Network security standards
Ericsson joins with leading players across sectors such as ICT, transport, media, and academia, to drive and develop an industry-wide framework of common standards and together provide a strong baseline for seamless interoperability and secure evolution of the world’s mobile networks.
From transport to healthcare, commerce to education – new industries and innovations are connecting to mobile networks on an unprecedented scale. With increased value at stake, the need to ensure trustworthiness in mobile networks has never been more critical.
As a leading contributor to the network security standards forums, Ericsson continues to play a definitive role in developing the security standards of this next industrial age.
What are network security standards?
The global security standards forums
Security standardization is a multilateral effort comprising several worldwide standards organizations and a diverse set of stakeholders from industry, government and academia. Given the scale of the 5G ecosystem and the increasing complexity of the security challenges, we believe it is more important than ever to ensure a holistic, collective approach to standardization across all stakeholders and standards organizations.

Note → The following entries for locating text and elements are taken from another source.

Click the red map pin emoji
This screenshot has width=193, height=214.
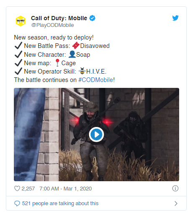click(x=57, y=63)
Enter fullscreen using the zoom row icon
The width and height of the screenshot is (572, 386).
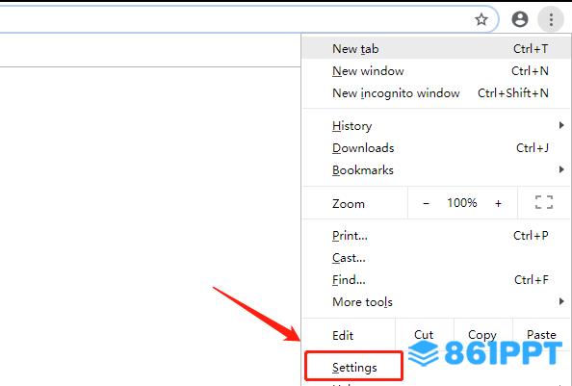(x=543, y=202)
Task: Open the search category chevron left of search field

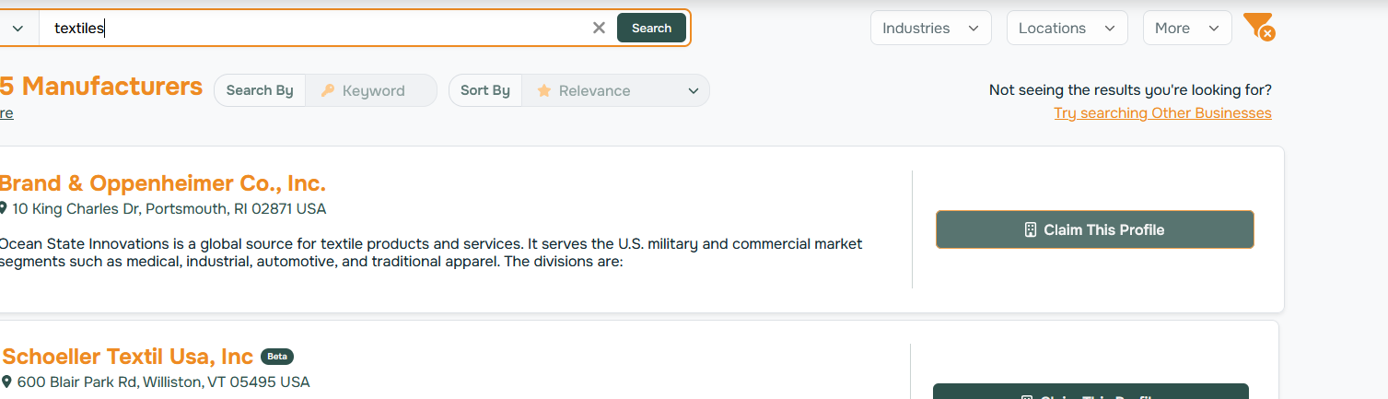Action: 17,29
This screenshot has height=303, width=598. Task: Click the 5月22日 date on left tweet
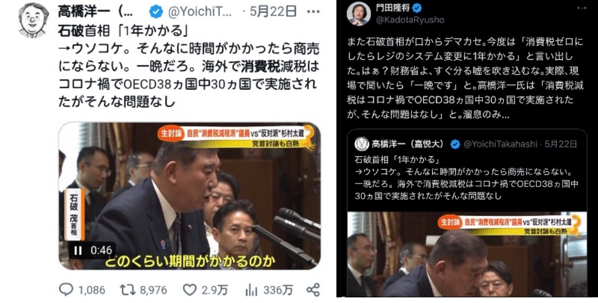pyautogui.click(x=273, y=11)
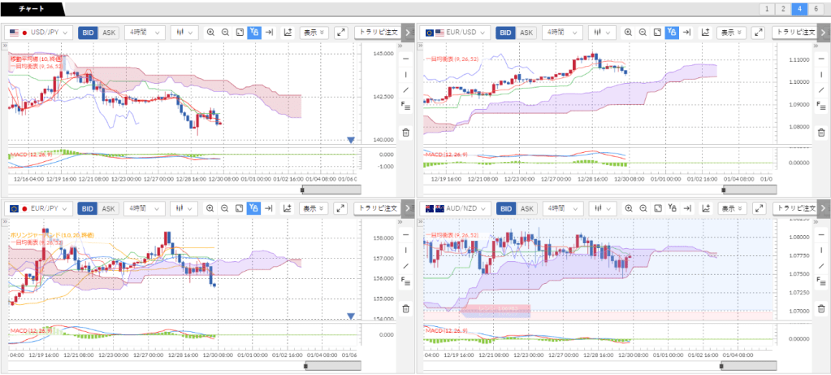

The 3rd Generation Partnership Project (3GPP), the main mobile network standards organization, is driving security architecture standards through its SA3 working group. This also comprises security solutions from several other partners and standards organizations such as IETF, ETSI and NIST.
The Internet Engineering Task Force (IETF) defines protocols and best-practice solutions for the global internet. As part of this, the organization defines security protocols such as IPsec, EAP and TLS. Several of these protocols are incorporated by 3GPP in the 5G security architecture.
A 5G network is built using cloud and virtualization technologies. The European Telecommunications Standards Institute (ETSI), developing standards for ICT systems and services defines security standards for the network’s cloud and virtualization technologies through it’s Industry Specification Group for network functions virtualization (ISG NFV).
NIST, GSMA, and others
The US National Institute of Standards and Technology (NIST) defines, among other things, security standards for cryptography solutions, such as the Advanced Encryption Standard (AES). GSMA works on several mobile network security related topics such as the eSIM specifications and interconnect security between operators. The recently approved NESAS framework for security assurance is a joint effort between 3GPP SA3 and GSMA.
Network security standards: In focus
eSIM standard for constrained IoT
eSIM is a remote SIM provisioning technology replacing plastic SIM cards for consumer devices and large IoT devices, such as cars. So far, the use of eSIM has not been possible for constrained IoT devices, which have limitations in network, memory, power, UI, CPU, and so on.
Ericsson has worked with GSMA on the new eSIM standard for constrained IoT that was released in May 2023.
The new standard optimizes data exchange and enables subscription provisioning over low power wide area (LPWA) networks using protocols such as CoAP over UDP, without reliance on TCP and SMS. The remote subscription management is also simpler and enables new use cases, where the eSIM IoT remote manager (eIM) can easily interact with, or even be embedded into, the IoT device and data management platform. Such an embedded eIM does not need costly and complex certifications.
In the new standard, there is no mandatory factory binding of a subscription manager to the eUICC, like there is in the eSIM M2M standard. Instead, the eIM can be configured and changed easily in the eUICC at any lifecycle state of the device, which makes it possible to manufacture large batches of devices without pre-customizations or bindings. The standard is also compatible with the provisioning server (SM-DP+) of the consumer eSIM standard, so the existing eSIM ecosystem can be readily used.
Non-constrained IoT devices may also benefit from the new standard.
The work with test specification, compliance, and certification for the new standard is expected to be ready during the second half of 2024.
The SNOW crypto
SNOW 3G is the result of a very successful technology transfer from the academic world to the industry. The SNOW cipher was developed by Lund University in the beginning of the 2000s as a pure academic work. SNOW is a classic stream cipher which generates a pseudo-random key stream given a secret key and a public initial vector as input. The key stream is then xor:ed to the bits in the plain text to encrypt the data.
Ericsson has a long-standing relationship with the crypto researchers at Lund University and SNOW was picked up by Ericsson and as a first step it was submitted as an ISO standard (ISO/IEC 18033-4:2005) in 2004.
Not long after, ETSI Security Algorithms Group of Experts (SAGE) needed a new algorithm for the air interface protection in the 3GPP mobile network system. SAGE took SNOW and enhanced it with a larger internal state to mitigate a newly discovered potential weakness. SAGE's modified version was given the name SNOW 3G and was incorporated into the 3GPP specifications as one of the air interface encryption and integrity protection core algorithms. SNOW 3G has been part of the 3GPP standardized algorithms since 3G and is still part of the air interface protection in 5G.